Sydney Gruson, The Times correspondent in Guatemala, was one of the few reliable international reporters on the ground in 1954. However, CIA Director Allen Dulles viewed Gruson as politically incompatible with American foreign policy, as the journalist had occasionally written favorably of Árbenz. Dulles personally contacted Sulzberger and requested that he remove Gruson from Guatemala.

''I telephoned Allen Dulles and told him that we would comply with their suggestion,” Sulzberger said in a memorandum. A little over two weeks after their conversation, the Guatemalan coup commenced. Árbenz was out of power before the end of the month.

As historian Piero Gleijeses and others have observed, Árbenz may well have been able to maintain his position had the CIA’s psychological warfare not swung momentum toward the U.S.-backed rebels. Would an honest journalist on the ground have made a difference?

“It certainly would not be unusual” for Dulles and Sulzberger to be so chummy, a former Times reporter and biographer of Dulles said when interviewed in 1997, on the occasion of the Gruson revelations. “This Gruson matter was not the only time.”

A New York Times article, from 1954, is blown up so that it extends beyond the edges of the frame. The headline reads: “Role of CIA in Guatemala Told in Files Of Publisher.”
Tim Weiner, “Role of C.I.A. In Guatemala Told in Files Of Publisher,” The New York Times (June 7, 1997).

In more recent years, The Times has adhered to similar CIA and White House directives. In 2004, at the behest of the George W. Bush administration, the newspaper shelved a bombshell report on illegal spying by the National Security Agency until after Bush was reelected. In 2011, under pressure from the CIA, Times editors declined to publish reports that the agency had built a base in Saudi Arabia to launch drone strikes on Yemen.

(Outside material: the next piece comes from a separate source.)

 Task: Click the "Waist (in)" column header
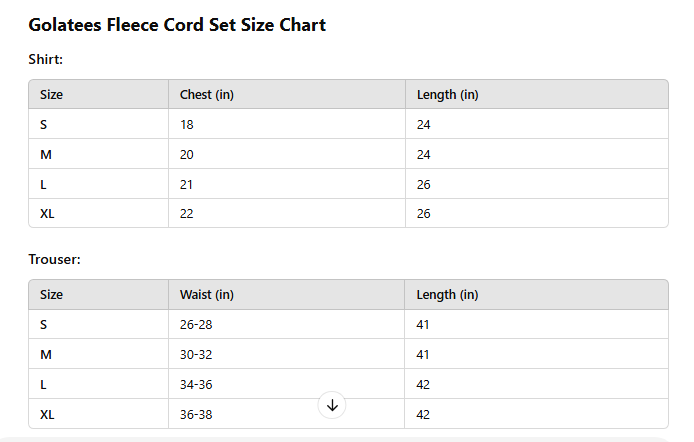tap(207, 295)
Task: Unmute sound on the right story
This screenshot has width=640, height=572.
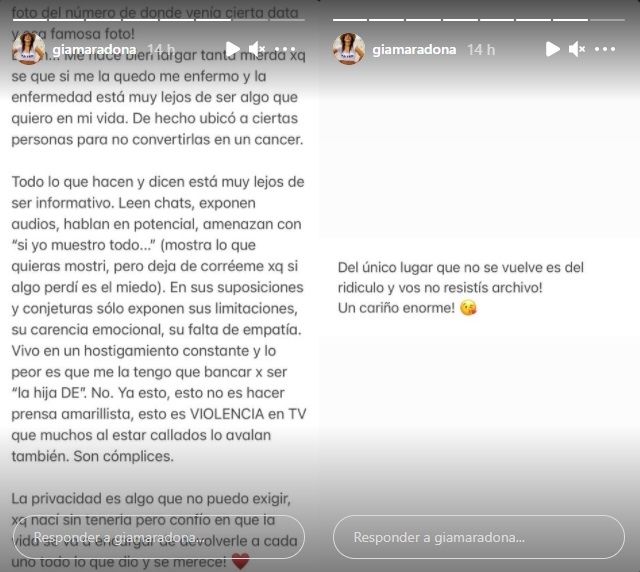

Outside of their blatant meddling, The Times’ reporting cast Árbenz — a reform-minded politician, who had said in his inaugural address that he wanted to build Guatemala into a “modern capitalist state” — as a communist sympathizer. In The Times, Guatemala faced a “planned move away from democracy towards dictatorship” as the “red’s grip” on the country tightened. After Árbenz’s election, the editorial board wrote an oh-so-subtle editorial, titled “The Guatemalan Cancer,” which warned of the threat of “contagion” that Árbenz’ supposedly communist leanings posed to the region.

In contrast, Colonel Carlos Castillo Armas, the coup’s figurehead, was characterized as the beloved savior of Guatemala. In one post-coup front-page article, Castillo Armas “came back to the capital of his country a hero and received a thunderous welcome.” The vampiric United Fruit Company also received favorable coverage, as The Times wrote that it “pay[s] the highest wages” and “furnish[es] the steadiest employment” — if nationalized, however, “workers are likely not to be so well off.”

After the coup, The Times’ editorial board praised Castillo Armas for his plans to “rid the country of the communist menace” and wrote of the need to establish a government “based on the will of the people.” In the newspaper’s surreal calculus, Árbenz, Guatemala’s democratically elected leader, had less of a democratic mandate than a U.S.-backed military junta.

The Times willingly participated in the destruction of a nascent democracy, plunging Guatemala headfirst into forty years of U.S.-backed military dictatorships, right-wing death squads and civil war. Hundreds of thousands of indigenous Mayans, trade unionists, students and leftists would be murdered by the government in the ensuing “Silent Holocaust.”